A strict investigation protocol (Fig. 1) was established to ensure the ability to separate oxidation effects from other influences. The Zircaloy-4 surface finish was meticulously controlled throughout the processes of polishing, physical vapor deposition (PVD) sputtering (with Al2O3, Cr, and Ag films to create heater elements), oxidation, subcooled flow boiling, and repetitive procedures. The Zircaloy-4 sample underwent oxidation in a tube furnace with a humid air flow, replicating the oxidation stages observed in nuclear reactors. 

The micro- and nano-scale morphology of the exact same region of Zircaloy-4/FeCrAl was measured before and after Cr-coating. Additionally, the line profile of surface roughness (Fig. 4) clarifies the effect of Cr-coating: the coating is thick enough to cover and smooth out the rugged sub-micron surface features present on the FeCrAl surface (but not on the Zircaloy-4 surface), whereas it is thin enough not to smoothen the micron-scale structures of the surface. The Cr-coating acts like a compact (i.e., non-porous) “snow” layer, conformally coating the larger features and cluttering while smoothing out the smaller ones. 

(Fig. 5) The Cr-coating reduces both the heat transfer coefficient (HTC) and the critical heat flux (CHF) limit, for both Zircaloy-4 and FeCrAl samples. The onset of nucleate boiling (ONB) temperature on both uncoated and Cr-coated Zircaloy-4 surfaces is very similar, ~20 ℃. Such wall superheat aligns with a vapor-trapped cavity radius (predicted using Young-Laplace eq.) of roughly 400 nm. On the uncoated FeCrAl surface, the ONB wall superheat is approximately 14 ℃, consistent with a cavity radius of roughly 650 nm. This suggests that Cr-coating effectively smoothens large cavities, promoting nucleation at higher temperatures. 

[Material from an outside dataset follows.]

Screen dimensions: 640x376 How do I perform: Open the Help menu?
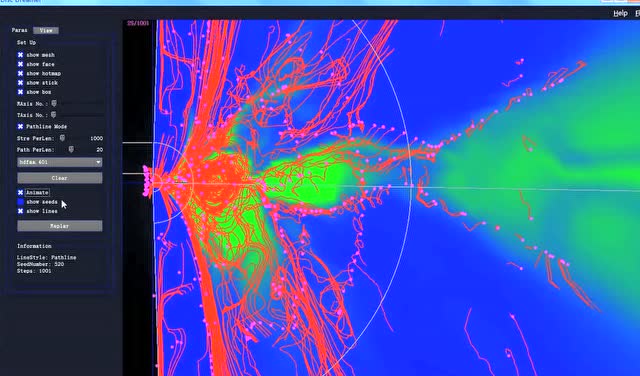(620, 13)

High speed video (HSV) images (Fig. 6) were post-processed using in-house ad-hoc algorithms (see VIRTUAL ALGORITHMS DEVELOPMENT page). Under the same heat flux, Cr-coating reduces the number of bubbles while increasing their size. Precisely, classical models predict that the bubble growth rate is proportional to the Jacob number, i.e., to the nucleation superheat. In these conditions, the liquid inertia force holding the bubble attached to the surface is also proportional to the nucleation superheat. Thus, as these bubble-departure-impairing inertial effects may dominate, bubbles nucleating at higher temperature on the coated surface have to grow bigger before the lift and drag forces from the liquid flow can cause them to detach or slide over the surface.